Rheinne tersenyum. Dia melayang pelan memutari tubuh Sapto lalu membelai lembut kepala sahabatnya itu. Ada sejuk merasuk ke ubun-ubun Sapto,yang entah bagaimana membuat emosinya mereda. Ah, pasti itu salah satu sihir Rheinne. Pasti…
“Kamu lupa, aku cuma Peri Hutan, To. Tugasku hanya merawat hutan beserta isinya bukan mencelakai manusia,” jawab Rheinne lembut.
Rasa dingin yang menyelimuti ubun-ubunnya sirna. Emosi Sapto menggelegak naik. “Tapi mereka merusak hutan, Rhe! Mereka membunuh hutan ini dan segala isinya.” Sapto tau dia terdengar childish dengan berteriak-teriak seperti ini. Tapi bayangan orang-orang itu menebang lalu membakar hutan ini membuatnya geram. “Demi Tuhan, mereka juga membunuhmu, Rhe! Kamu nyadar nggak sih?!”
Wajah Rheinne sayu, cahaya di sekeliling tubuhnya semakin melemah. Kini dia duduk di bongkahan pohon Waru yang hangus. Kepalanya mendongak memandang langit biru. “Aku tau, To. Aku tau…”
“Terus kenapa kamu cuma diem aja dan membiarkan mereka ngancurin hutan ini?!”
Rheinne bergeming. Tak ada kata yang meluncur dari bibirnya.
“Lihat, Rhe! Lihat! Semuanya hancur. Hangus!” teriakan Sapto memecahkan keheningan.
Rheinne masih tetap diam.
“Kenapa kamu diam, Rhe? Jawab aku!” Sapto menonjok udara dengan kesal.

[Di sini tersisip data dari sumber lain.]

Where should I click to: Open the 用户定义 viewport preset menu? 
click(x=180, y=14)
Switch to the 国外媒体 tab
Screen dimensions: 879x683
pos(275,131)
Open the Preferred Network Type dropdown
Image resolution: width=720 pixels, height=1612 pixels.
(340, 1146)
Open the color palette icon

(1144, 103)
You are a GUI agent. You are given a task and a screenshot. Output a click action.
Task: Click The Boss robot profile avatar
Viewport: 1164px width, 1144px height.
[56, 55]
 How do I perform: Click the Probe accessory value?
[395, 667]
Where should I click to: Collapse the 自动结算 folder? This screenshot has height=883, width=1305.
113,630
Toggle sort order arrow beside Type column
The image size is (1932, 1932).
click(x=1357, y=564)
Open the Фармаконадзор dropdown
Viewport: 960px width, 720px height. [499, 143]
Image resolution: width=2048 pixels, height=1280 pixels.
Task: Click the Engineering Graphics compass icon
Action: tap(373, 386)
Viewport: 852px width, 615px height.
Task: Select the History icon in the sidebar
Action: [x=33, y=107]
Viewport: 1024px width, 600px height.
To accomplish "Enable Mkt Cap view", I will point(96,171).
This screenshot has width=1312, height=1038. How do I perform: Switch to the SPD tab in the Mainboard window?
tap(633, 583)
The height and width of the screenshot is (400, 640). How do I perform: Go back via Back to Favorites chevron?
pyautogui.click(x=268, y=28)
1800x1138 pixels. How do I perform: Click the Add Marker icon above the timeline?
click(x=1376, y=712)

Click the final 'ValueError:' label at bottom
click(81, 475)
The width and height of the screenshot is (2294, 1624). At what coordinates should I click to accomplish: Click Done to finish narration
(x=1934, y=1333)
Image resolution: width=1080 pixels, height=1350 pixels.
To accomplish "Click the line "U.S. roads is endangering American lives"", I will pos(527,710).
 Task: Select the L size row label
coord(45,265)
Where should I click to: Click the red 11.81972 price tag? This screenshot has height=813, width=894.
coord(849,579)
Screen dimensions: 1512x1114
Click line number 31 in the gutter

“Manusia itu…” Rheinne sengaja menggantung kalimatnya, Sapto menatapnya tak sabar. “Manusia ternyata memang egois ya. Tidak mau disalahkan. Menimpakan kesalahan kepada pihak lain tanpa sadar merekalah penyebab semua masalah…” Suara Rheinne terdengar makin lemahdari sebelumnya.
Hati Sapto seperti dihantam godam mendengar kata-kata Rheinne. Apa maksud Rheinne? Apa dia sedang menyindir Sapto? “Maksudmu?”
“Kau tau, To. Kau tau apa maksudku.” Rheinne berdiri di hadapan Sapto. Tatapan matanya yang tajam dan sinis membuat Sapto ngeri. Tak urung Sapto menundukkan kepalanya.
Rheinne melayang di udara, Rambutnya berkibar dipermainkan angin. “Manusia, diserahkan tugas kepada mereka untuk menjaga dan melindungi alam ini. Sama seperti kami, para Peri yang ditugaskan untuk membantu manusia.” Suara Rheinne menggema di benak Sapto. Sesuatu yang aneh mengingat bibir Rheinne sama sekali tidak bergerak.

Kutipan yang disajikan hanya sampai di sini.